The pitch looks tired and battered from the recent elements. I flick through the programme and notice that former Wolves and Northern Ireland full back Mark Clyde is the manager at AFC Bridgnorth. They are chasing down today's visitors Shawbury United. The old Bridgnorth club was formed in 1949, but having been besieged by financial difficulties folded in 2013.


We stand on the far side between the two dugouts. Behind us are a row of bungalows. Neighbours are either chattering over the fence or pottering around the garden. An old guy leans on his fence drawing hard on a cigarette whilst the teams complete their warm-up.

The standard isn't great, I guess it's Step 6. A visiting substitute sparks up a cigarette as the referee whistles for kick-off.  The Shawbury dugout seem particularly tense and unpleasant. The players are high with testosterone. Bridgnorth's No.4 is cautioned by the entertaining Geordie referee for a late tackle. Some moron sat on the visitor's bench shouts out "Send the Gyppo off." They are reprimanded and warned about their conduct by the official. He won't tolerate racism.

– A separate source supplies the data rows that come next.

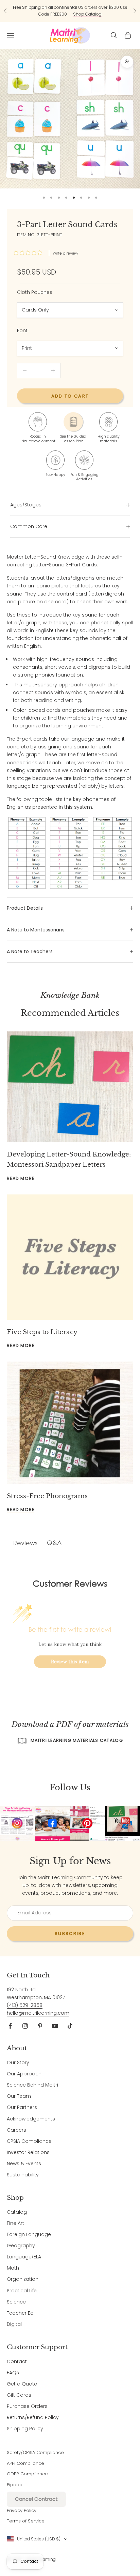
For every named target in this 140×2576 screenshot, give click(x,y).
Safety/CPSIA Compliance (35, 2452)
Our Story (18, 2062)
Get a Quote (22, 2383)
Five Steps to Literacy (42, 1332)
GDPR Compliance (27, 2474)
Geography (21, 2245)
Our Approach (24, 2073)
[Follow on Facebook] (10, 2025)
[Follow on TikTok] (70, 2025)
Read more (20, 1178)
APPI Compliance (25, 2463)
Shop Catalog (87, 14)
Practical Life (22, 2290)
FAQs (13, 2372)
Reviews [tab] (25, 1543)
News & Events (24, 2163)
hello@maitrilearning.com (38, 2013)
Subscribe (70, 1933)
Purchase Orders (27, 2406)
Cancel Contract (36, 2498)
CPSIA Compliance (29, 2141)
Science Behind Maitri (32, 2084)
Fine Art (15, 2223)
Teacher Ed (20, 2313)
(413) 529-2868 (24, 2005)
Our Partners (22, 2107)
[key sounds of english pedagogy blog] (70, 853)
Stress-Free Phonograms (47, 1496)
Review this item (70, 1661)
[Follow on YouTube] (55, 2025)
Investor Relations (28, 2152)
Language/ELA (24, 2256)
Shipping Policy (25, 2428)
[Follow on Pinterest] (40, 2025)
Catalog (17, 2212)
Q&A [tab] (54, 1542)
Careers (16, 2130)
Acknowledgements (31, 2118)
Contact (17, 2361)
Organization (22, 2279)
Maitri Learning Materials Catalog (77, 1740)
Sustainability (23, 2174)
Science (16, 2301)
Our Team (19, 2096)
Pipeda (14, 2484)
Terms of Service (26, 2521)
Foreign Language (29, 2234)
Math (13, 2268)
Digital (14, 2324)
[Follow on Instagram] (25, 2025)
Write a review (65, 253)
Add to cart (70, 396)
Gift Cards (19, 2395)
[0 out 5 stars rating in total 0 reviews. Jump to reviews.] (30, 252)
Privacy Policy (21, 2510)
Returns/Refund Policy (33, 2417)
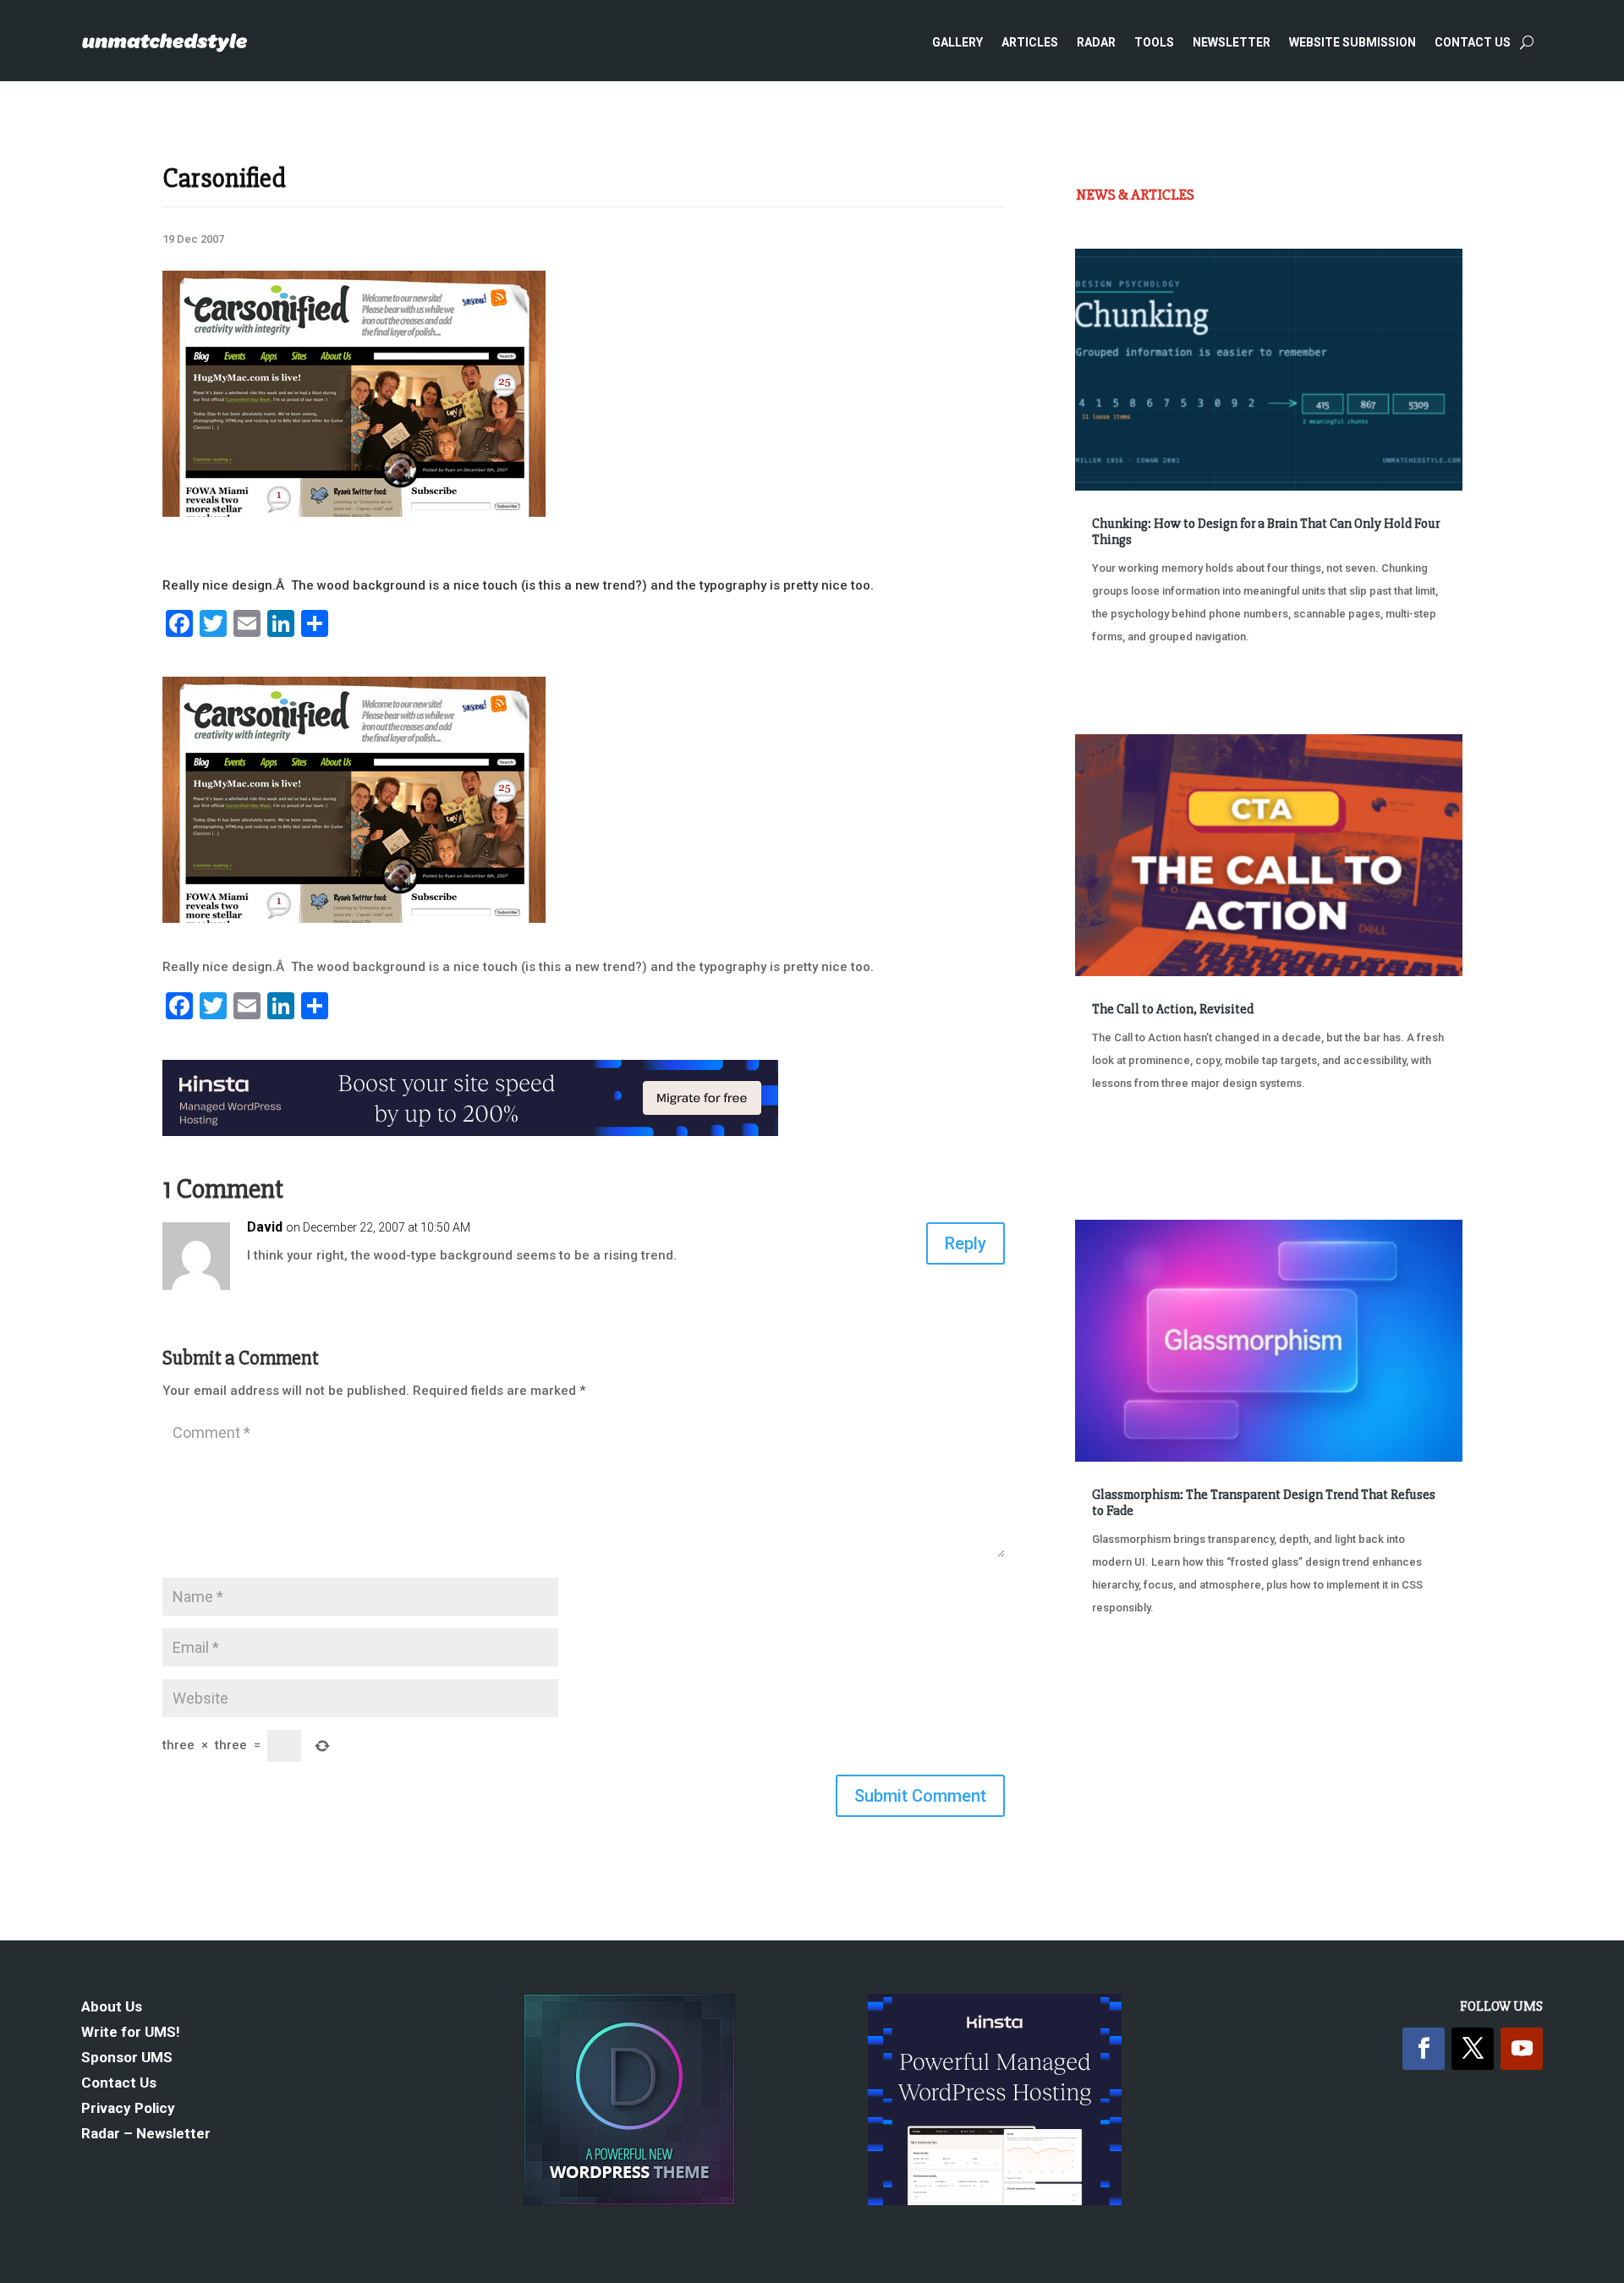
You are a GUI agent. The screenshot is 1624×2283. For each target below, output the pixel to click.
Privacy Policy (128, 2109)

There's no sign of a goal, although the forwards for both teams look lively. Lexie, a Siberian Husky dog has rocked up at the game. It's far more entertaining watching her rolling around in the grass and playing with the children. I scroll down the 'Live Scores' on my phone. It's another standard Saturday for the football-watching public of Nottingham. Both Forest and County are losing, and have failed to trouble the scorers.


The game is awful in the second half. No-one has the ability to drift past a player or put in a decent cross, corner or set-piece. I haven't done a 0-0 since Hinckley v Luton four years ago. That night a boy missed five gilt-edged chances, three of them ended up in the car park. Burnley ended up paying £6 million for him in the summer. He's already bagged 22 goals for Sean Dyche's Clarets this season.

There's no Andre Gray on show here though. Shawbury's No.7 who has been looking for trouble from the word go lunges in and reacts to some handbags. He is quite rightly sent off. Shawbury actually finish the stronger as Bridgnorth fail to capitalize on having the extra man.